Lequel inaugurera la mort par déshydratation? Peut être que le pionnier des macchabées de l’édition 2087 sera juste celui qui sera rejoint par leur caisse de grands malades et se prendra la première bastos entre les yeux?
La seule consigne : suivra piste tout droit vers le sud, sans relâche. Ils ont tout de même eu la délicatesse de nous prévenir qu’il y aurait 2 parties.
Je dois ressembler à une saloperie de jaune à force de plisser les yeux. Ca les aurait trop arraché de nous fournir des casquettes. Ces grands seigneurs nous ont déjà filé une méga gourde et des sandwichs, faudrait voir à pas abuser de leur générosité.

3 nuits de passées et autant de journées à supporter le cagnard, ce son en boucle, la solitude, la faim et bientôt la soif vu que leur putain d’outre est en train de virer au sec.
Déjà 2 de clamsés. Tombés comme des mouches les types, on sait même pas pourquoi. Plus 2 qui ont abandonné, écroulés en chialant comme des madeleines parce qu’ils savaient qu’ils allaient se faire tirer comme des lapins . Tu crois que j’allais les prendre par la main, leur chanter une berceuse pour les motiver ? Chacun pour sa gueule!
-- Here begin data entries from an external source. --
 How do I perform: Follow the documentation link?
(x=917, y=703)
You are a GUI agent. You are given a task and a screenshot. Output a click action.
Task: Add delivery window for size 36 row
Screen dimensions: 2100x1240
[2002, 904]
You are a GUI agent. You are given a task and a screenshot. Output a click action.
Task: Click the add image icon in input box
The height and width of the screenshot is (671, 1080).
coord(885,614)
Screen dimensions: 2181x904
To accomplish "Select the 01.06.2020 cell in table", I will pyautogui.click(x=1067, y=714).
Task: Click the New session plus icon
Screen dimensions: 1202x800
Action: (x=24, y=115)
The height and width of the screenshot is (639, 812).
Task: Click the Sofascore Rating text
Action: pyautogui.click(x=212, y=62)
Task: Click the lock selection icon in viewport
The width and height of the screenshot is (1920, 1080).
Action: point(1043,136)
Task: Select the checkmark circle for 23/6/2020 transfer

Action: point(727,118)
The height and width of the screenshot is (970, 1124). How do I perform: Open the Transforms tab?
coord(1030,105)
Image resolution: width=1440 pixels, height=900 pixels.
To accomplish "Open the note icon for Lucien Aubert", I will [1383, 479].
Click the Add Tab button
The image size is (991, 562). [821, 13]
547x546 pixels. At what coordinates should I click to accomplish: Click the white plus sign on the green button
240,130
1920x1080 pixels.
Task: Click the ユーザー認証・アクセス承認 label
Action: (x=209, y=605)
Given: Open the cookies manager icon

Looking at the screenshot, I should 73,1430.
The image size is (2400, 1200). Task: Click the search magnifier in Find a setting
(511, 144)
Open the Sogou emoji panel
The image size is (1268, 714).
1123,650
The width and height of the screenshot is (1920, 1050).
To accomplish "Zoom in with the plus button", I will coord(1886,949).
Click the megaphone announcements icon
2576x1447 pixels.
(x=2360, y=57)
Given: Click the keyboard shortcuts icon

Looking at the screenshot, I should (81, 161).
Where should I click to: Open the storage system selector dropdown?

Et tiens vla seule nana qui se met à se vider du bas fond. Elle serre les dents, mais m’est avis qu’elle tiendra pas encore longtemps. Ah oui y’a aussi l’autre perché qu’est sorti de la piste en hurlant « whisky bar ». Il va pas faire long feu non plus. J’tiens le bon bout.
Mais c’est quoi cette immense construction sortie de nulle part? C’est quoi ces 2 mégas portes totalement identiques?
Des mirages qui commencent ?
Et non merde, je sens leur contact simultané, froid contre mes paumes . Laquelle ?
Me dites pas que c’est leur moteur que j’entends.
La gauche, je prends la gauche.
Quoi encore 2 autres portes? la gauche encore.
Et 2 nouvelles, mais c’est quoi ce trip ? A droite toute
Encore?
Plus de moteur mais leurs voix d’excités qui me talonnent.
Plus je prends de porte,moins ils ont de chance de me remonter.
Allez tiens bon Mike. Referme les bien à chaque fois.
Plus j’ en choisis, plus les probabilités qu’ils te retrouvent fondent.
A moi le pactole.

« Choisir c’est renoncer. la vie est un combat. En acceptant cette réalité que vous suggère de façon redondante votre inconscient, vous pourrez enfin avancer dans votre vie, et jouir de la sérénité adulte »
Mais j’en fais quoi de sa conclusion à 2 balles?
Tu crois que ça vaut le coup que je continue à lui filer 50 euros deux fois par semaine pour m’allonger dans son divan pourri? Ca peut vraiment m’aider des sentences comme ça? J’arrêterai de subir en boucle ce rêve?